Financial Game Changer #2: Using Principal & Interest Loans

Investors say don’t do it, but after reading this you may disagree. I was always told that as an investor I should be using Interest Only loans as they made my payments more affordable and I could leverage into the next property quicker. Reality has proven different though and there is hidden value in using a Principal & Interest Loan.

Myth #2
Paying down your loan using a Principal & Interest Repayment is a waste of time. Smart investors use Interest Only Loans.


For those of you who are not up to speed on the definition of these two loan strategies, a Principal & Interest loan is your traditional loan in which your loan repayments go toward paying down part of the principal (however small) as well as the interest that has occurred from borrowing.

An Interest Only loan, favoured by investors, is where the borrower only pays the interest portion of the loan while the principal amount remains unchanged for the life of the loan.

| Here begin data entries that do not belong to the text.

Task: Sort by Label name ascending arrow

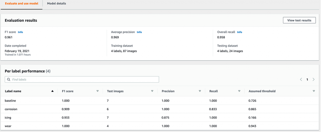Action: point(52,91)
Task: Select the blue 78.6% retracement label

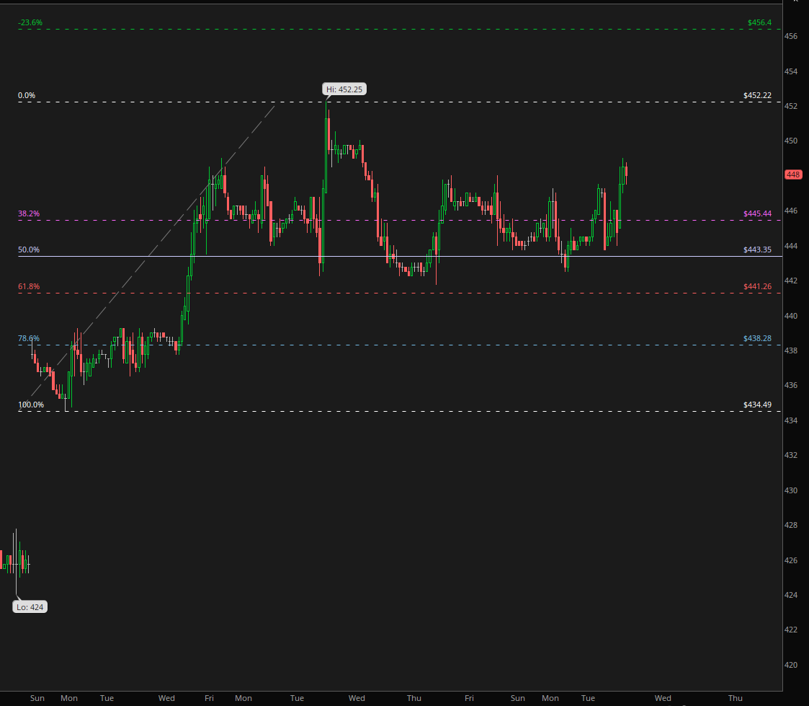Action: tap(29, 339)
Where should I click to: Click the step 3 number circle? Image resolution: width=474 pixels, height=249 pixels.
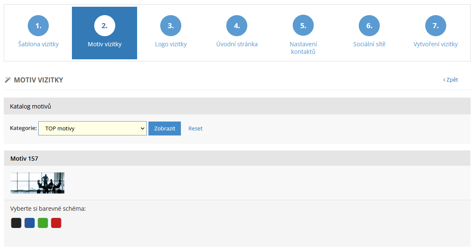coord(170,26)
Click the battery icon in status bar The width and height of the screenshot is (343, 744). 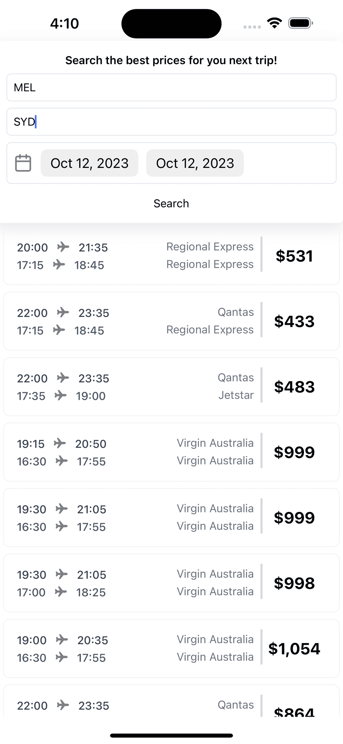[300, 23]
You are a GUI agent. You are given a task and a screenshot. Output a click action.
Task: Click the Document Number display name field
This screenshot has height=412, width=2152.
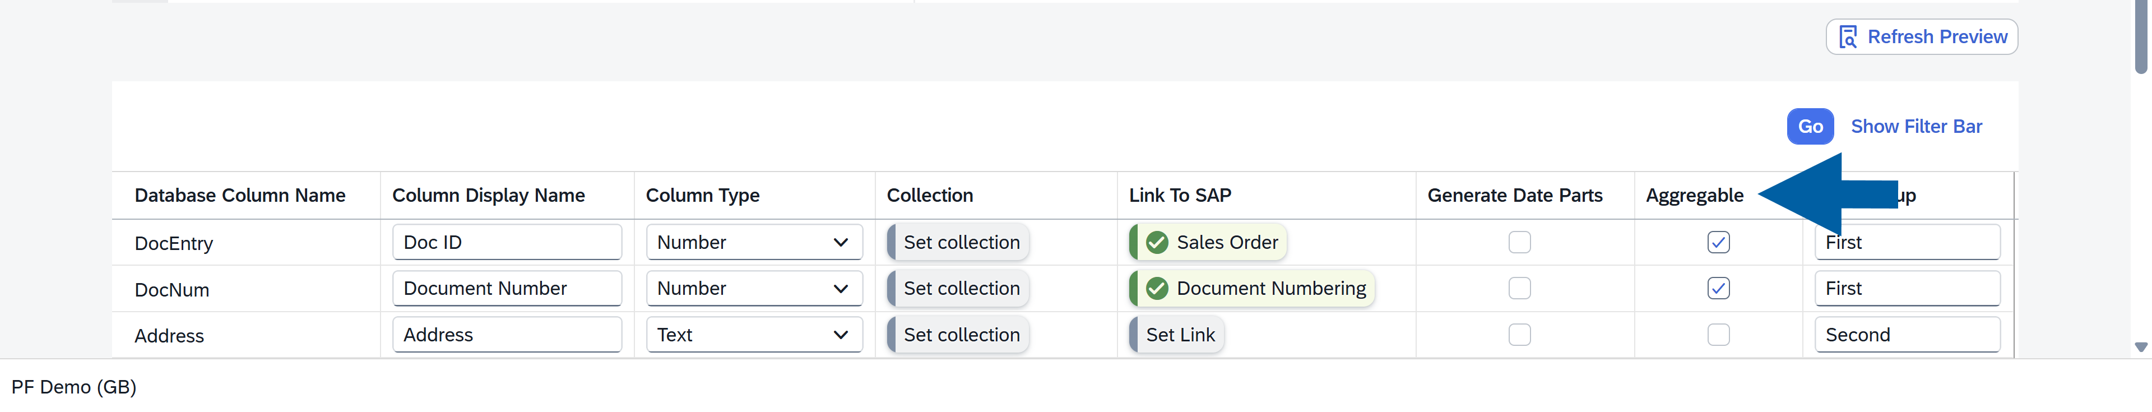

This means you’re still left owing the original loan amount at the end of the loan, which would seem unthinkable in previous generations.

As investors, most of us choose Interest Only because:

  1. the growth in equity usually far outweighs the original loan amount once the loan is completed
  2. the tax deductions are greater as you can’t claim against Principal repayments
  3. the lower repayments reduce the pressure of holding the property
  4. the amount of money you save allows you to fund the deposit for another property

The first three points are without question, however it’s the last point that most people base their decision on. There’s no question that the repayments are less and the difference can go to fund the next property, but in reality what happens to this money?

Let’s have a look at an example:

Joe pays Principal & Interest (6.5% over 30yrs / 80% LVR)

Loan Amount: $600,000
Debt: $480,000
Weekly Repayment: $758.50

Bob pays Interest Only (6.5% over 30yrs / 80% LVR)

Loan Amount: $600,000
Debt: $480,000
Weekly Repayment: $650.00

Now here is the important bit.

The difference in these two repayments is $108.50 a week.

Now in reality, do you diligently put this portion of money away in a separate account called “Next Property Deposit”? Probably not. If you’re anything like me that little extra money just bought the family a take-out meal and a bottle of wine ie. improved my quality of life.

So for those of you who chose Interest Only and haven’t managed to put this money aside, here is the bitter pill.

Over the life of the loan Joe will pay $169,260 ($108.50 x 52 x 30) more than Bob who’s paying Interest Only. That means that after 30 years their debt position looks like this:

Joe – Debt:  $0

Bob – Debt: $480,000

Joe has effectively paid off $480,000 worth of debt for $169,260.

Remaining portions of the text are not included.